Durante mais de mil anos, portanto, a questão da factualidade da revelação cristã raramente entrou em discussão. A esmagadora maioria das pessoas acreditava ou estava predisposta a acreditar em alguma forma de mundo sobrenatural, pelo que não se requeria delas um esforço particular para que acreditassem na ressurreição dos mortos, na concepção virginal, numa criação em seis dias ou em Jesus andando sobre as águas. Todos os homens pressupunham algum conteúdo sobrenatural; a revelação cristã apenas apresentava sua descrição do mundo sobrenatural e de seus mecanismos como especialmente fidedigna.
Ninguém se preocupava muito, como fazem hoje alguns de nós, em insistir que o planeta inteiro esteve coberto de água durante o Dilúvio, ou que em situações de grandes stress seres humanos podem de fato suar sangue, ou que se pode comprovar cientificamente que homens e dinossauros caminharam lado a lado.
Como não se requeria fé para crer-se no conteúdo da revelação cristã, o foco da vida religiosa era mantido sobre a interpretação desse conteúdo particular. Para incontáveis gerações de cristãos, na verdade, a fé consistia no exercício de pesar e aplicar na vida real as implicações da narrativa cristã.
Esse mundo, naturalmente, não existe mais, e a maior parte de nós ignora que nossa presente atitude com relação à fé não se origina na tradição cristã ou nas ênfases da própria narrativa bíblica. A transição ocorreu quando deixamos de nos preocupar com o desafio do conteúdo da fé e desenvolvemos a obsessão de convencer o mundo e nós mesmos a acreditar nele.
A maré começou a mudar com o Renascimento, com a Reforma e com a a visão mecanicista da natureza que caracterizou a ciência a partir do século XVII. A virada definitiva, no entanto, parece ter coincidido historicamente com o raiar do Iluminismo – também chamado, muito significativamente, de Idade da Razão – movimento que afetou irresistivelmente a ciência, a política, as artes e o comportamento da porção ocidental do planeta, consolidando as tendências do que ficaria estabelecido como era Moderna. Foi esse o dia em que nasceu o nosso mundo.
A partir desse momento começamos todos a pensar de modo científico, racionalista e mecanicista, e – apesar de Woodstock, do movimento hippie, de Paulo Coelho e da Era de Aquário (e na verdade com a plena cumplicidade de todos eles) – nunca chegamos a aprender o caminho de volta. Tornamo-nos incapazes de enxergar o mundo com os olhos antigos.
O mundo que enxergamos hoje, o único mundo válido e admissível, é o da realidade física, palpável e mensurável; para ser devidamente aceito por nós, até mesmo Deus deve conformar-se a ele. Eventos sobrenaturais, se admitidos, devem ser considerados uma exceção ao fluxo natural e real das coisas; não somos mais capazes de abraçar a sério o conceito oposto, que predominava antes: de que o mundo físico é mera sombra de um mundo invisível maior e mais real.
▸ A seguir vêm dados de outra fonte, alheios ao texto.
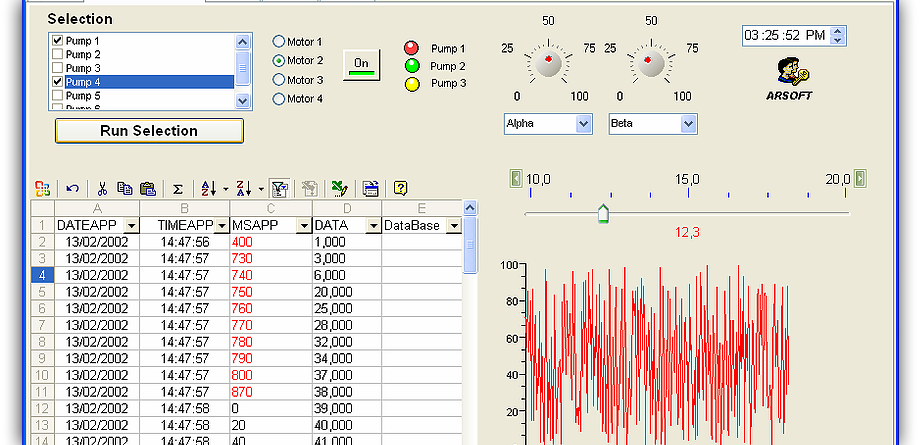921x445 pixels.
Task: Open the Help question mark icon
Action: (401, 188)
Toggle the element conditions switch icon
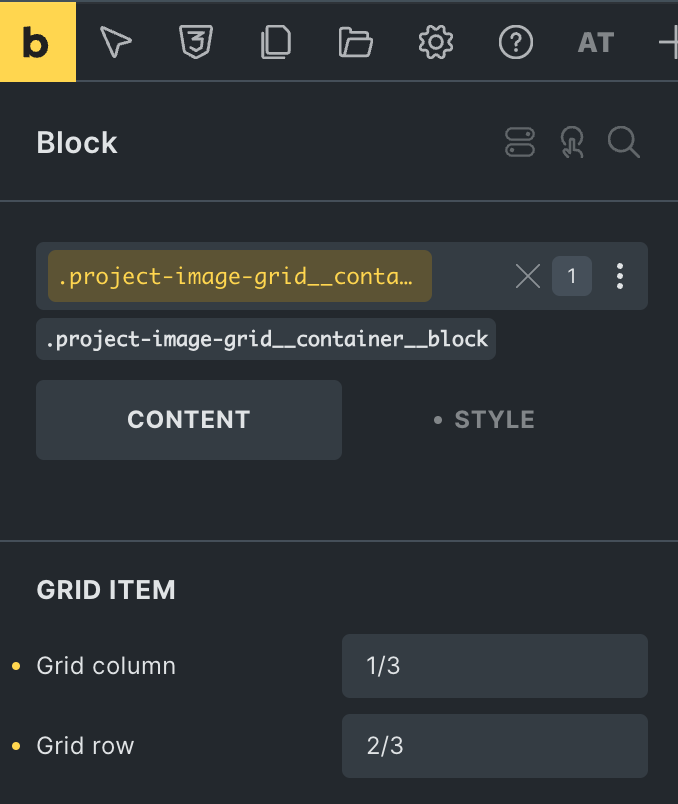Screen dimensions: 678x804 tap(520, 142)
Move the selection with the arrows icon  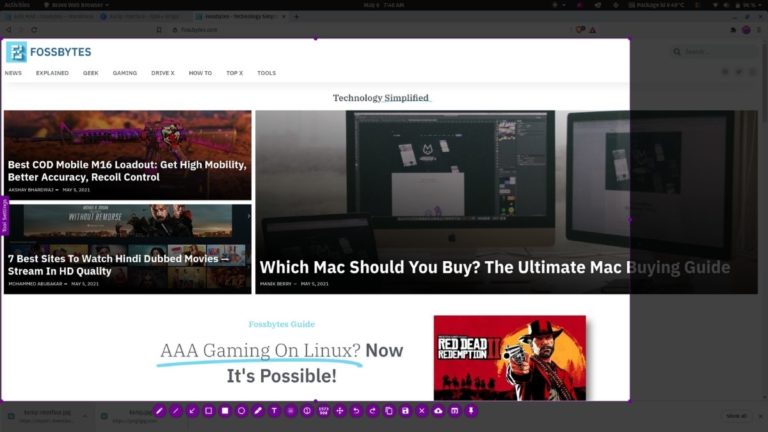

Porém a revolução racionalista da era Moderna não apenas moldou o nosso modo de ver a natureza e a realidade; mais prenhe de consequências foi o fato de ter alterado para sempre o modo como pesamos a própria verdade.
Em particular, aprendemos a tomar verdade e factualidade como coisas idênticas ou inseparáveis. Hoje em dia, para nós a verdade é sempre factual – isto é, pertence ao âmbito da realidade física, podendo ser medida e atribuída a um ponto concebível do tempo e do espaço, quer submetendo-se ou sobrepujando as leis naturais, mas sempre confirmando-as. Se uma afirmação não é factual, para nós ela simplesmente não é verdade – e, talvez mais grave, não cremos que possa haver numa afirmação não-factual alguma medida de verdade. Aprendemos a contrastar verdade não apenas com mentira ou com inverdade, mas com superstição, com crença, com utopia, com ficção, com faz-de-conta – com fé.
Numa palavra, para nós verdade é o que pode ser verificado. Se a terra não foi criada em seis dias de 24 horas que poderiam ter sido medidos por um hipotético observador isento, a narrativa da criação em Gênesis 1 não diz a verdade. Se por ocasião do Dilúvio a água não cobriu comprovadamente o topo do monte Everest, e se a arca de Noé não tiver sido grande o bastante para comportar um casal de cada animal terrestre da criação, a Bíblia está faltando com a verdade. Se a virgindade de Maria por ocasião da sua concepção era de tal modo que não poderia ter sido verificada por uma criteriosa e hipotética junta médica multidisciplinar, não há verdade na alegação de Mateus de que Jesus nasceu de uma virgem. Se depois da crucificação Jesus não sofreu verificável morte cerebral seria incorreção dizer que ele ressuscitou, porque ele nunca teria estado tecnicamente morto. E assim por diante.
O incrível é que de fato cremos que se essas coisas não forem factuais nada temos a aprender com elas. De fato cremos que se não forem factuais não há nelas verdade alguma.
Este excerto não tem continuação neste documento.